No debe simplificarse el significado de este relato, reduciéndolo al ámbito moral, en el cual se introduciría una motivación escatológica: "pórtate bien con tu prójimo mientras vas de camino en esta tierra, pues el juicio de Dios no será benigno en la otra vida con quienes no tuvieron misericordia". Esta consideración es sólo secundariamente válida.
No olvidemos que con Jesús ha llegado la última hora, con él se inicia el tiempo nuevo. Su venida adelanta en cierto modo la consumación escatológica. Hay ya un modo celestial de obrar que se introduce con él en la tierra, que se adelanta en cierto grado con Jesús "He aquí que hago todas las cosas nuevas" (Ap 21, 5), y el germen de esos "cielos nuevos y tierra nueva" está siendo sembrado por el sembrador que sale a sembrar la buena semilla, y Jesús dirá con énfasis en más de una ocasión: "llega la hora en que todos los que estén en los sepulcros oirán su voz y saldrán los que hayan hecho el bien para una resurrección de vida, y los que hayan hecho el mal, para una resurrección de juicio" (Jn 5, 28).
Tenemos que amarnos y reconciliarnos con nuestro prójimo en el camino de la vida porque ya estamos perdonados por Dios, porque Dios nos amó primero y nos está mostrando ese amor en Jesús, que es el Hijo-enviado-que-ya-ha-venido. Debemos vivir ya en un mundo distinto. Los discípulos deberán anunciar esto.
Y Jesús los envía de dos en dos, no como a los alumnos de un rabino que han memorizado normas rituales o éticas y van a enseñarlas a otros, no como los seguidores de un sabio de Israel que aprenden su doctrina; los discípulos saben que son enviados por alguien que se parece algo a un rabino, pero no lo es, porque su enseñanza es original y "habla como quien tiene autoridad" (Mc 1, 21). Saben también los discípulos que los envía un hombre sabio, una especie de profeta, pero que es "más que un profeta" (Mt 11, 9). Llevan evidentemente en su memoria sus palabras, pero no las han aprendido de memoria: porque, ellos, admirados le han dicho a Jesús: "tú tienes palabras de vida eterna" y esas palabras han trastornado sus vidas, pues no les exigen ser fieles a una doctrina, sino a la persona de quien los llamó y los envía. Ellos deben adherir a la persona de Jesús de un modo radical: "quien ama a su padre o a su madre más que a mí no es digno de mi" (Mt 10, 36 ); "quien quiera ser mi discípulo, que se niegue a sí mismo, que tome su cruz y me siga" (Mt 16, 24).

*Material mostrado*

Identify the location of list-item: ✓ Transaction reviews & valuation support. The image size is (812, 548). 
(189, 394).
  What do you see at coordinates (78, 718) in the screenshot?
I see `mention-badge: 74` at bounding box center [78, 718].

---

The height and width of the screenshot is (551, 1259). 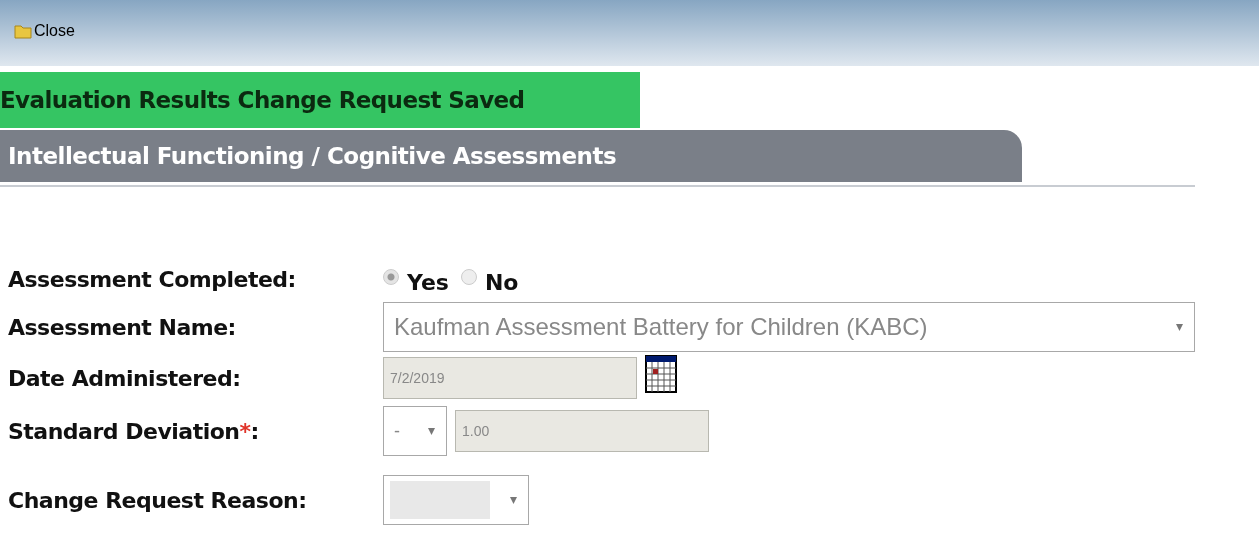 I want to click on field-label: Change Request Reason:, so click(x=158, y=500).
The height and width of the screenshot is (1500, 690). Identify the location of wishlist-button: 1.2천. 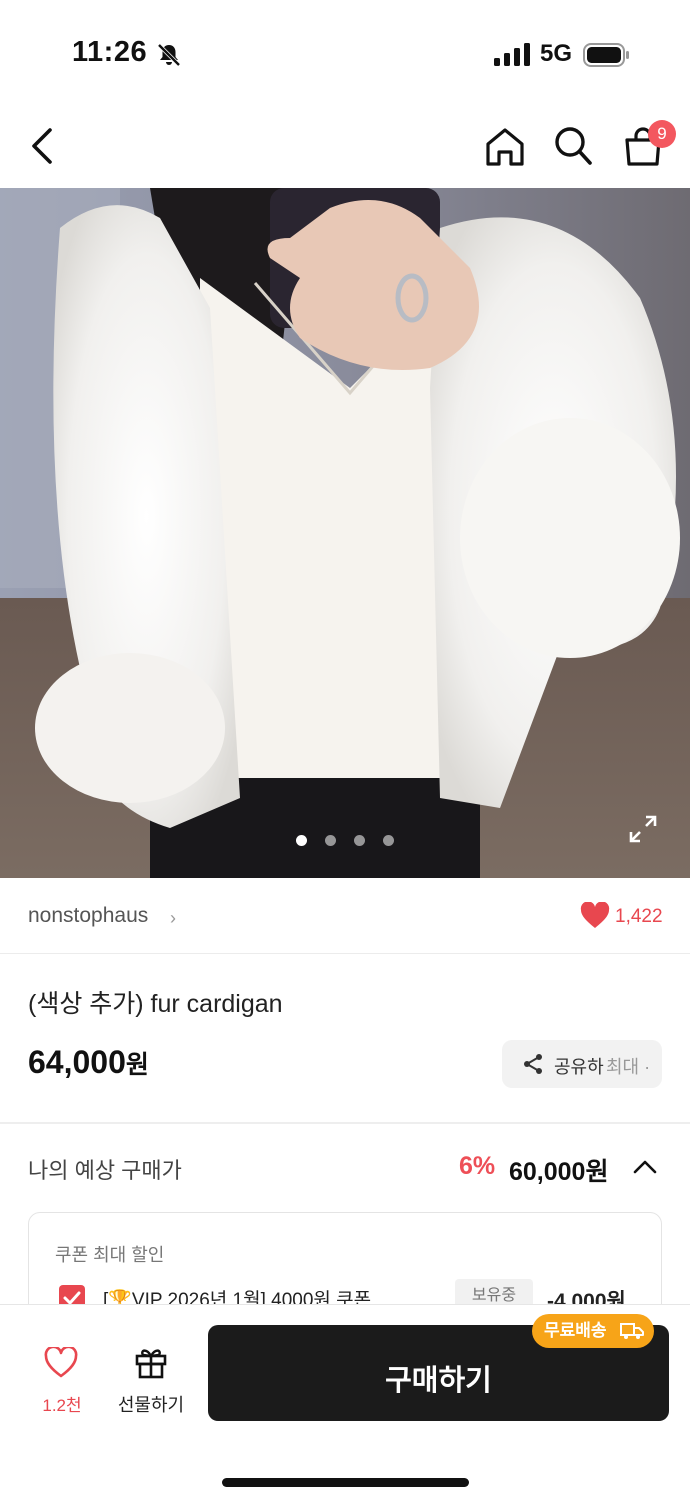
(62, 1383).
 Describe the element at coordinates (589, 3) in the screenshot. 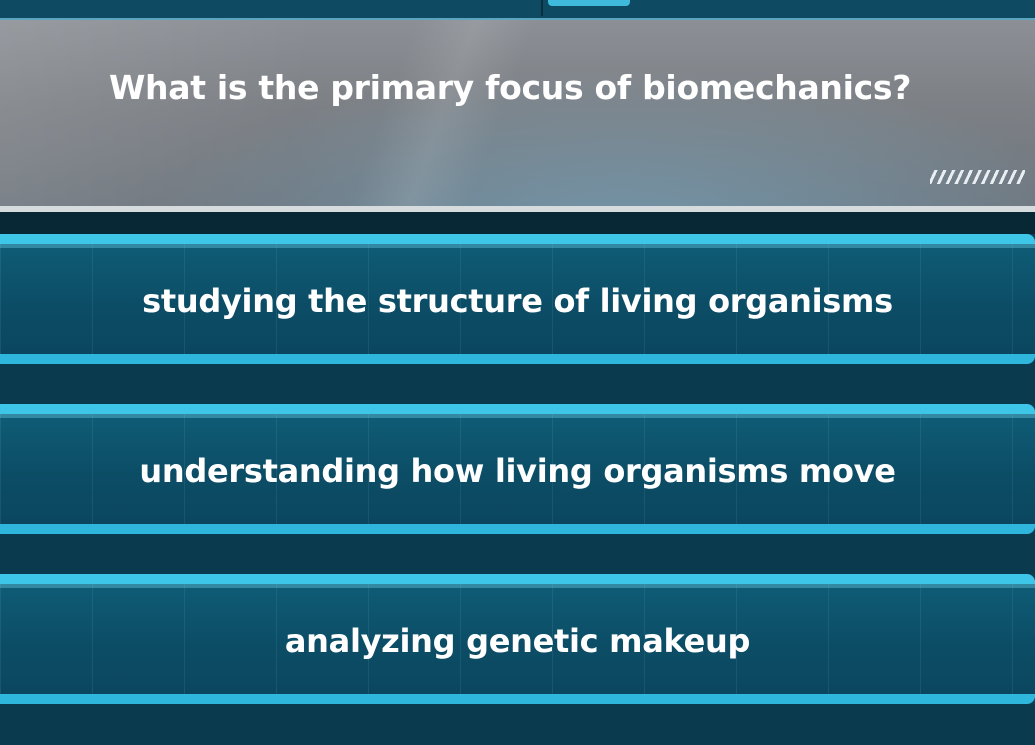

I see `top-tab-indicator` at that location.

---

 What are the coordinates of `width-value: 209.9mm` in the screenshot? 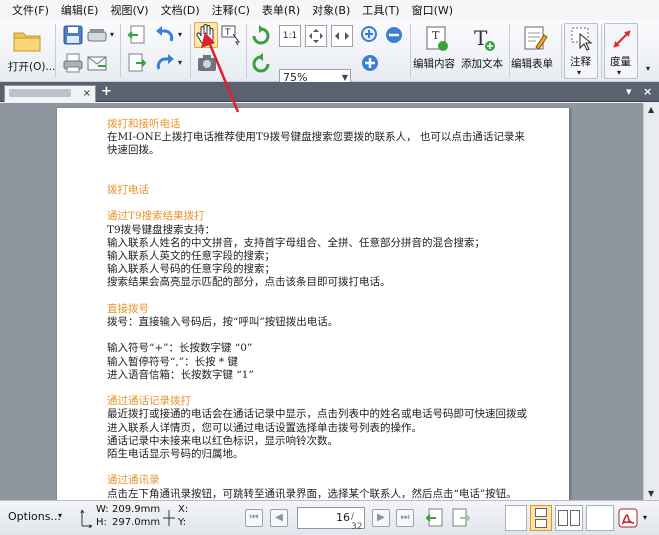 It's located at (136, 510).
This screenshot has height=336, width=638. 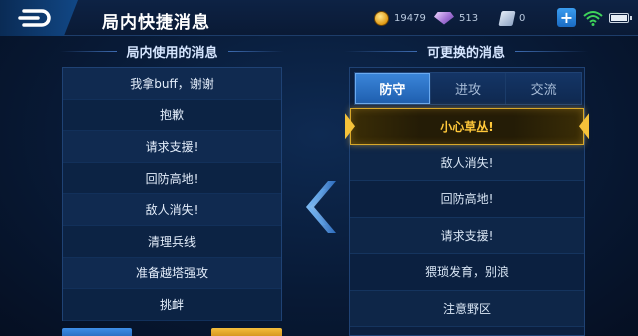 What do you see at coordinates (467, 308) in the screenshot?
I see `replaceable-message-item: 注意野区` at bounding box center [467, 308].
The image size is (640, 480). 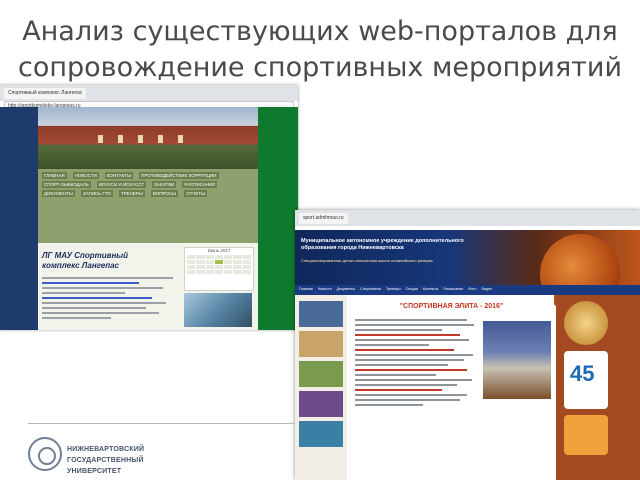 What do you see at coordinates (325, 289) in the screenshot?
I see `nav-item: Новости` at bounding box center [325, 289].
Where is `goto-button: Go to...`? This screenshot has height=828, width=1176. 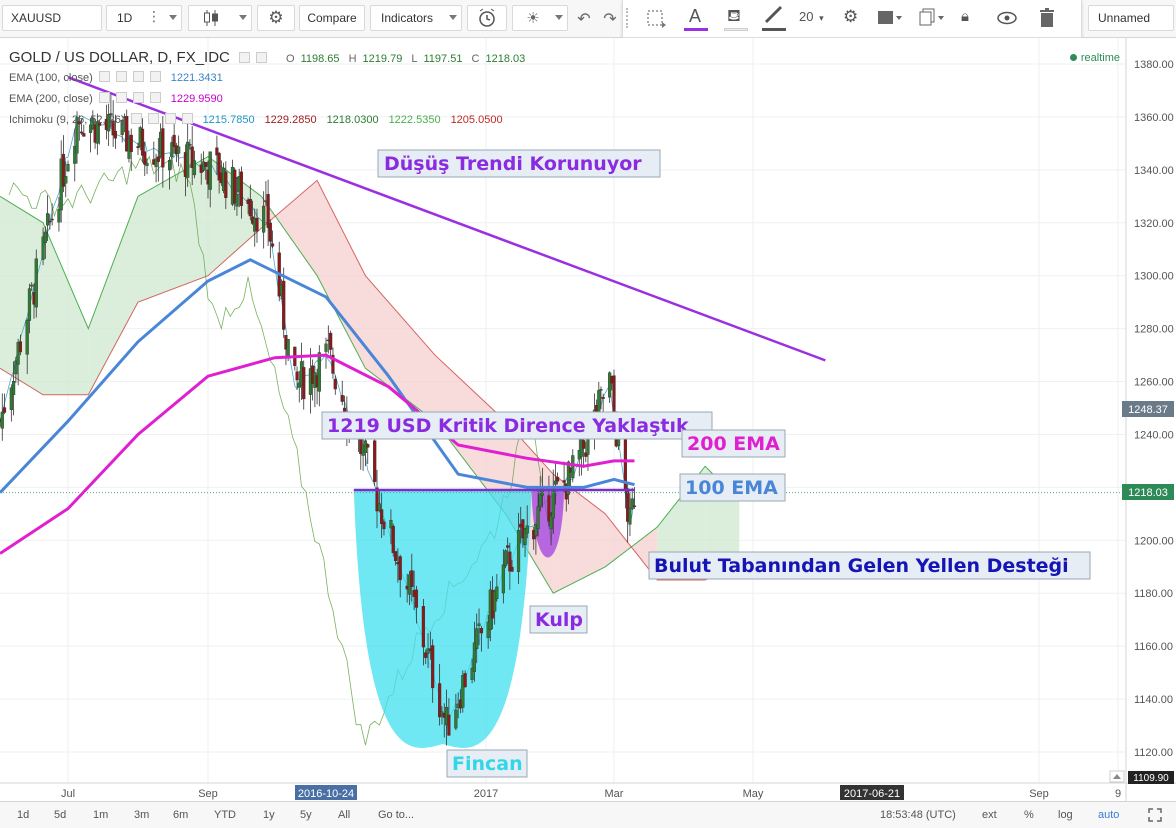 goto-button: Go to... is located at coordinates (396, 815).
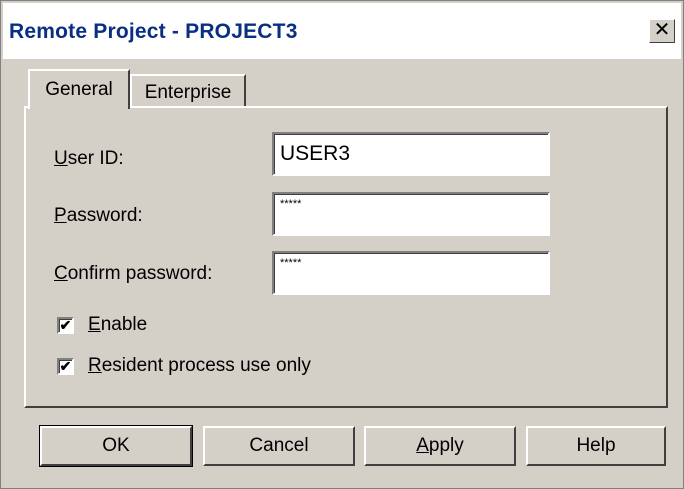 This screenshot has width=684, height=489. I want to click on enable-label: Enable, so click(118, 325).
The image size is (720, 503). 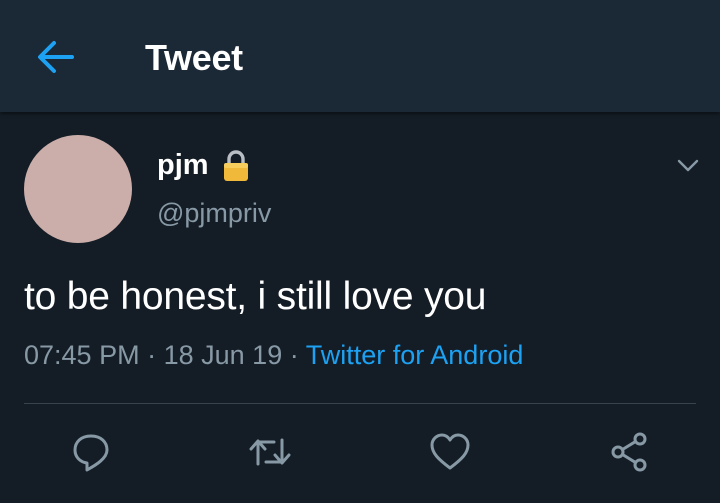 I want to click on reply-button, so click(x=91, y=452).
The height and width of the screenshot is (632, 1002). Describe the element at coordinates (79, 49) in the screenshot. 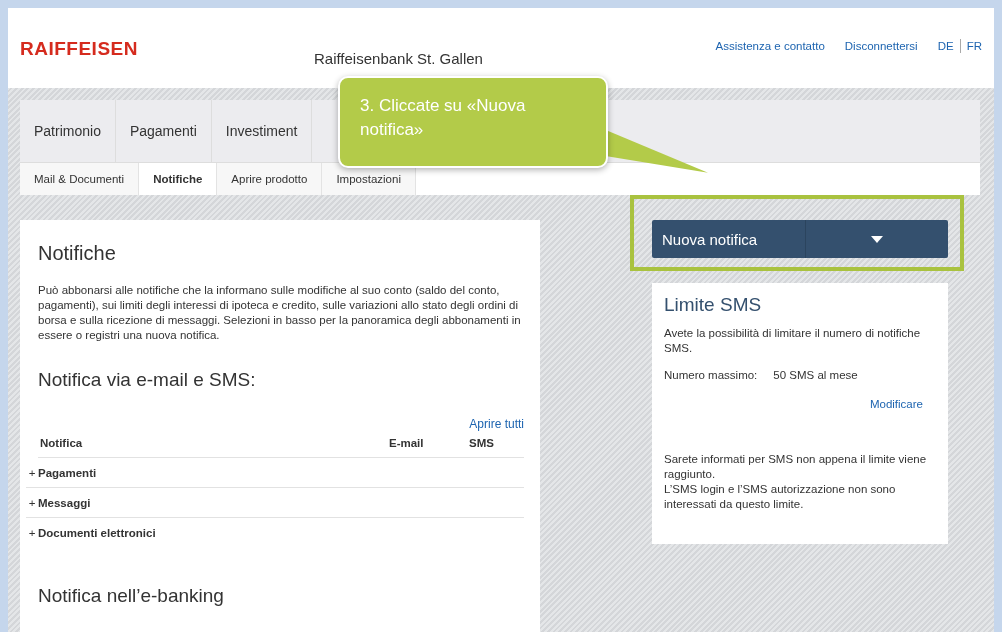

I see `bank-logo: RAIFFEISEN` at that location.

*Tarea propuesta*
Escribe la continuación del fragmento sobre Jesús y el envío de sus discípulos a partir de su última oración. Los registros no son necesarios aquí.

*Respuesta*
Para los apóstoles de la comunidad prepascual de Galilea, anunciar el reino, y el amor y la reconciliación que llegan con ese reino tan inminente que ya está aquí, es anunciar a Jesús, es reclamar que se oiga su palabra, que se preste atención a su persona, es por tanto la transmisión de una vivencia. Quien acoja ese mensaje tiene que poner su fe en Jesús, que es inseparable de ese mensaje: Él es "la Palabra hecha carne que habitó entre nosotros" (Jn 1)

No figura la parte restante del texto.